## Tarefas a cumprir
1) Enumere as ações pelas quais, segundo o trecho sobre o SUS, passou a ser pago o “procedimento símile”.
2) Reproduza do trecho sobre o SUS a passagem que começa nas palavras que contêm "Muitas realizações nem" e termina logo após "lei, nem pensar!".

## Trecho do documento
Muitas realizações nem foram aqui elencadas mas houve avanços significativos, uns ainda na maneira antiga de indução a ações via introdução na tabela de procedimentos com remuneração. A maior conquista, sem dúvida, foi caminhar para o cumprimento da CF e das Leis do SUS num avanço ainda que lento, continuado.
Infelizmente, mesmo tendo-se feito muita coisa, nos anos seguintes com outros governos não houve preocupação de se buscar o cumprimento das leis. Ainda temos que lamentar que questões essenciais não foram conquistas como a questão da partilha dos recursos nacionais para estados e municípios. A remuneração por procedimentos não mudou e apenas se introduziu um pagamento “procedimento símile” com maior amplitude, mas ainda por ações: atenção básica, equipe do PSF, equipe de saúde bucal, ACS, vacinações etc. etc. Cumprir a lei, nem pensar!

[Linhas armazenadas]
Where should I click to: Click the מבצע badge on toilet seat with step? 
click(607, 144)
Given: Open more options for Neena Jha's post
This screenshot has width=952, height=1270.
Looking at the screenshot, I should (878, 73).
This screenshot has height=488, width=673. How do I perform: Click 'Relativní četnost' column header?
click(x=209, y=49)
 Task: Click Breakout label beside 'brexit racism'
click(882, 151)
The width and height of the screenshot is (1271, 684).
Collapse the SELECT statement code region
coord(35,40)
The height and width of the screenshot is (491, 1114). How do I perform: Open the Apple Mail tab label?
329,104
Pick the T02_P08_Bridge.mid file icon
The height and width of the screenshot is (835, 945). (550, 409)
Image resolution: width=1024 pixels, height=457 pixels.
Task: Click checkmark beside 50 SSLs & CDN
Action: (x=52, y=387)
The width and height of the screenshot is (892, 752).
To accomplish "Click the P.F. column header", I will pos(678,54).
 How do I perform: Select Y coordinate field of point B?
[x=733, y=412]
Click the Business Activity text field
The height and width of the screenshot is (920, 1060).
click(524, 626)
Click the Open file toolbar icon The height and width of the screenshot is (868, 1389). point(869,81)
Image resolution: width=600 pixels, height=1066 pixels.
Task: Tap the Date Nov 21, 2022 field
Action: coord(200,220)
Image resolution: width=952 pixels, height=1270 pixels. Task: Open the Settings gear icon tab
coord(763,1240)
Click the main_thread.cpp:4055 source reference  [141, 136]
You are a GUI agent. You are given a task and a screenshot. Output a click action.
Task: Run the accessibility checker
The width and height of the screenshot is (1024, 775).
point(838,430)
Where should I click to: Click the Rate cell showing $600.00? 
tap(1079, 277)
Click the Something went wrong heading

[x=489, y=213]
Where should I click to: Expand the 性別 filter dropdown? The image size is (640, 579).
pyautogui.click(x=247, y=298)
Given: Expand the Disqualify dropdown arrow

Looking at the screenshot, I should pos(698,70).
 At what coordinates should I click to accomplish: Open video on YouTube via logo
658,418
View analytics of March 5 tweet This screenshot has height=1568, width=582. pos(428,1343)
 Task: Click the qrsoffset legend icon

## Lista de respostas
1)
- atenção básica
- equipe do PSF
- equipe de saúde bucal
- ACS
- vacinações

2)
Muitas realizações nem foram aqui elencadas mas houve avanços significativos, uns ainda na maneira antiga de indução a ações via introdução na tabela de procedimentos com remuneração. A maior conquista, sem dúvida, foi caminhar para o cumprimento da CF e das Leis do SUS num avanço ainda que lento, continuado.
Infelizmente, mesmo tendo-se feito muita coisa, nos anos seguintes com outros governos não houve preocupação de se buscar o cumprimento das leis. Ainda temos que lamentar que questões essenciais não foram conquistas como a questão da partilha dos recursos nacionais para estados e municípios. A remuneração por procedimentos não mudou e apenas se introduziu um pagamento “procedimento símile” com maior amplitude, mas ainda por ações: atenção básica, equipe do PSF, equipe de saúde bucal, ACS, vacinações etc. etc. Cumprir a lei, nem pensar!